One of those things, it's an obvious failure point, but actually a tiny risk in practice, I suppose. (Nice when that happens, eh?)
I was thinking a little more about the best controller configuration and the best way looks like simply taking 50% duty signal and just OR it with Boost signal, plus I can easily add that buck stage to it as it is independent
Hmm... yeah. Indeed, interesting that, switching dynamics aside -- the shorting-mode switching can operate independently of the polarity switching, so you can do literally that, without even synchronizing the two. You will in general incur additional switching edges that way (switching is the nonlinear behavior here!), so it's of course better with sync.

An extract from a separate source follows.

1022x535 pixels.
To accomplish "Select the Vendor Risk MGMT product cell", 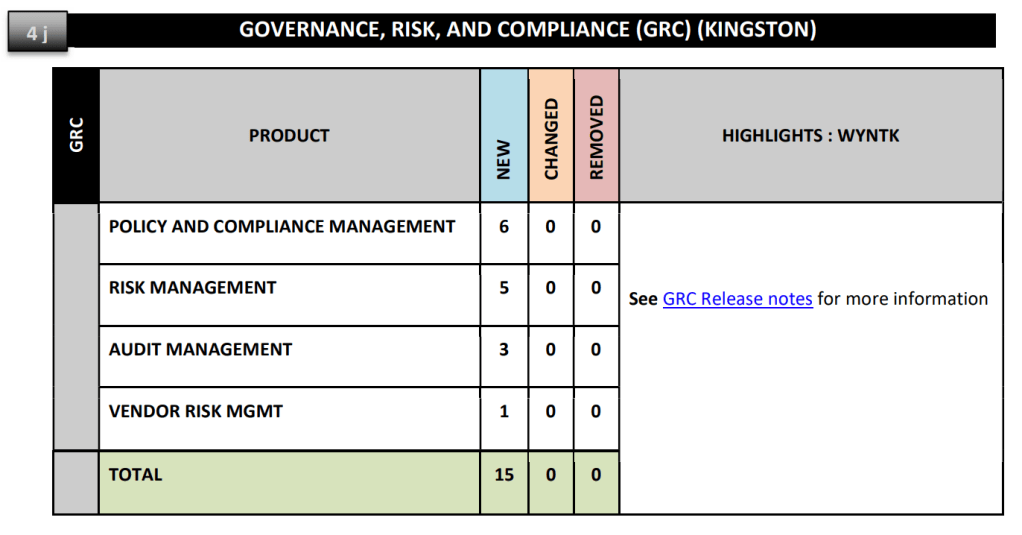I will pos(196,411).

I know offhand, the, I think the AVR-DA Timer Counter A (TCA) can do a mode like this, but probably you'd choose TCD for its better control and fault features. I know little about PICs but I have to imagine they've got similar functionality with the COG stuff, and, whatever the CCL equivalent is, if not actually the same things. And sure, if you generate it the other way, you could even just use a pair of TCBs and CCL to do the toggle flip-flop, logical OR with a one-shot (reset by event from the master TCB), and whatever EVOUT or CCLOUT pins give your waveform. With AC (analog comparator) routed to reset/fault the thing for peak current control.

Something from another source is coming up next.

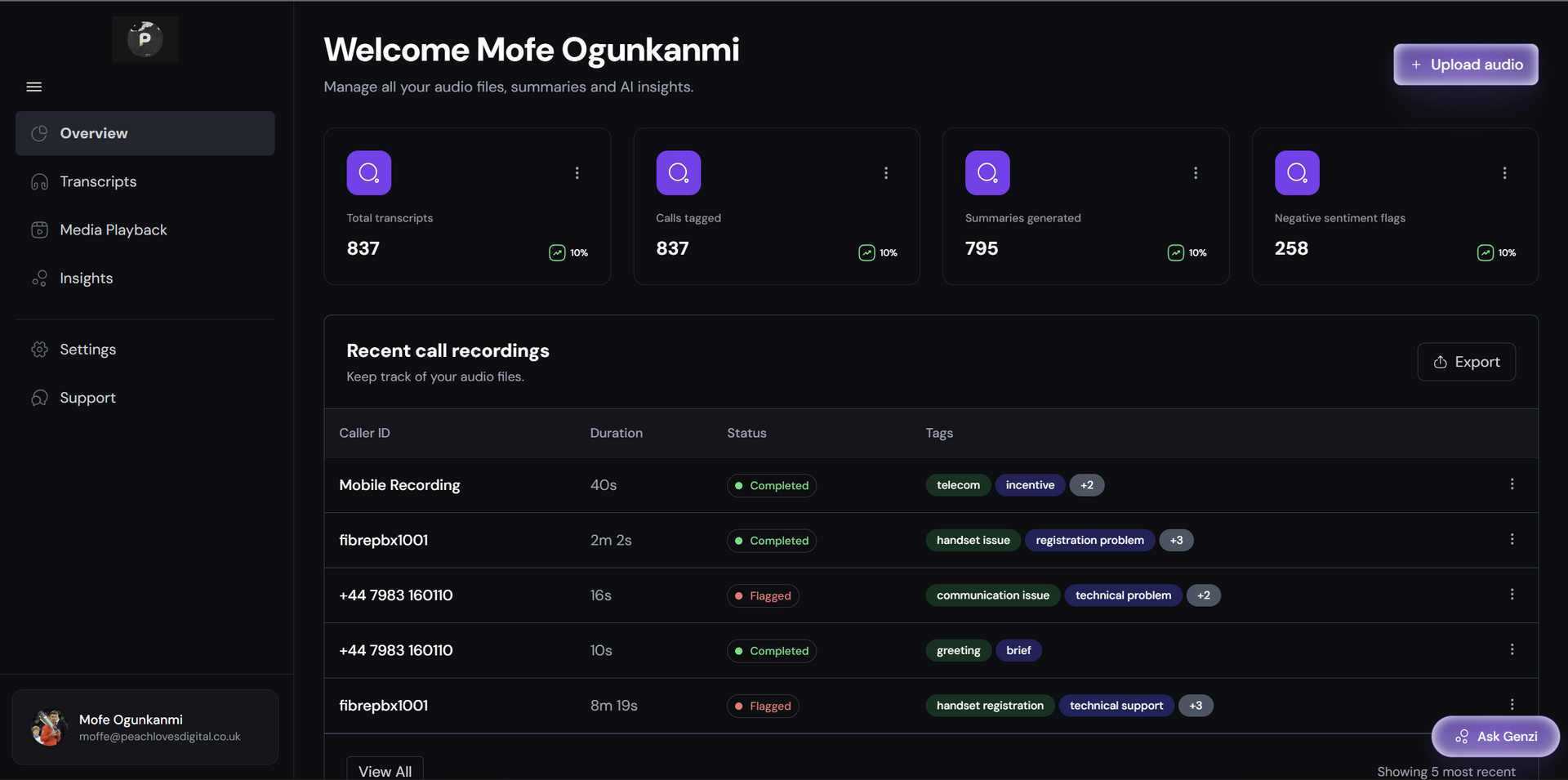Click View All below recent recordings
This screenshot has height=780, width=1568.
pos(385,769)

Uh, which'll use up all six LUTs on a AVR64DA64 won't it, so you better not need anything else I suppose, but that should just do I think. Or yeah, use TCD, or whatever other configs, there's lots of options as long as you aren't doing it at moderately high frequencies (under 200kHz is probably no problem at all?).

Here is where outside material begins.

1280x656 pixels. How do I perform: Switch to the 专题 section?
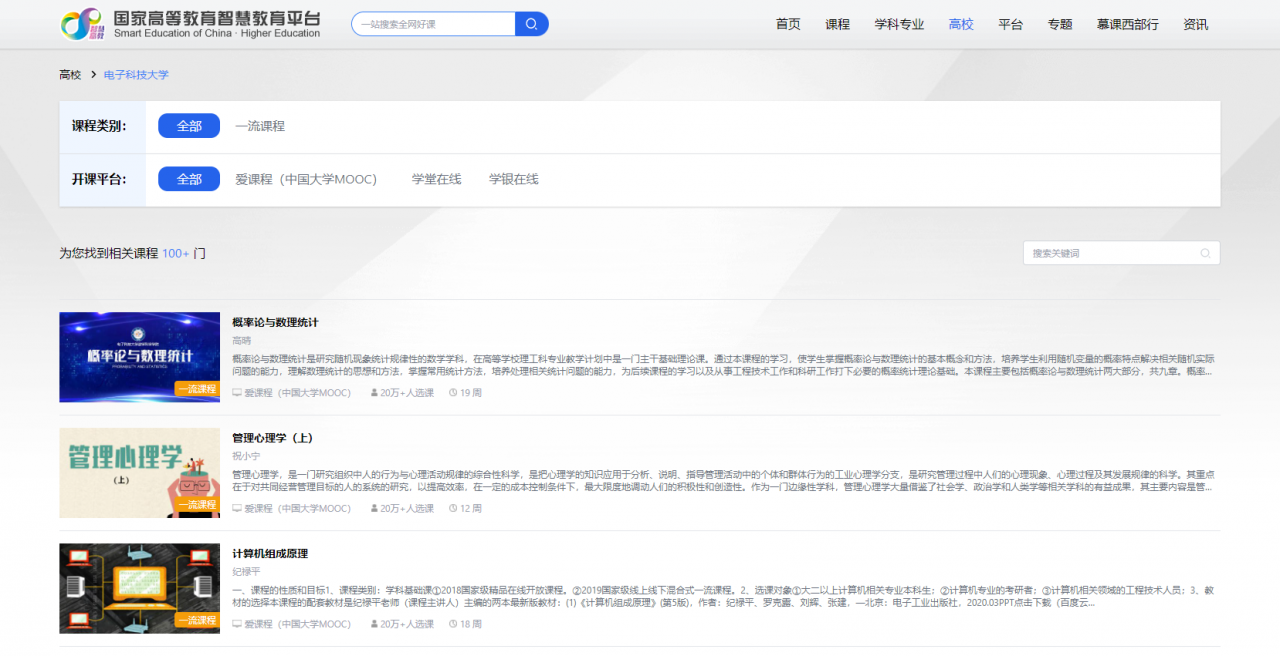(1059, 24)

The main downside to AVR-DA in comparison to others is probably the relatively low clock frequency / low resolution timers. At 24 (or "overclocked" to 32) MHz, running at 200kHz would be kinda chunky (~7 bits ENOB in the PWMDAC), and the control is going to start looking like a sigma-delta modulator. (Counterpoint: just dither the LSB to get an already reasonably strong MPPT signal?) In contrast to the XMEGAs that can do 128MHz "sub-cycle" resolution (which is, uh, because PLL clock source for the timers, I think it was?), or probably a lot of PICs that just run at whatever 64MHz or more and so have that available for timers too, or if any of them have similar multiplied clock or Vernier or whatever methods too. (Which, AVR-DA's TCD is only 12 bits anyway, but does have a "dither" function to fill in the "missing" 4, so that's something too, I guess.) And, plenty of ARMs with powerful and fast timers, needless to say.
The second downside to AVR-DA is the ADC is only ~125kSps. For peak current mode, you don't need any acquisition to handle things on a cycle-to-cycle basis so that's fine, and for average current mode, loop BW < Fclk is okay, so that's fine as well. But if you want more bandwidth to be certain, or more channels per controller or something, that would be a reason not to go this way. (Do the other AVR-Dx have faster peripherals? I haven't checked. But you'll be heavily limited by the CPU power, doing any kind of DSP at such a rate.)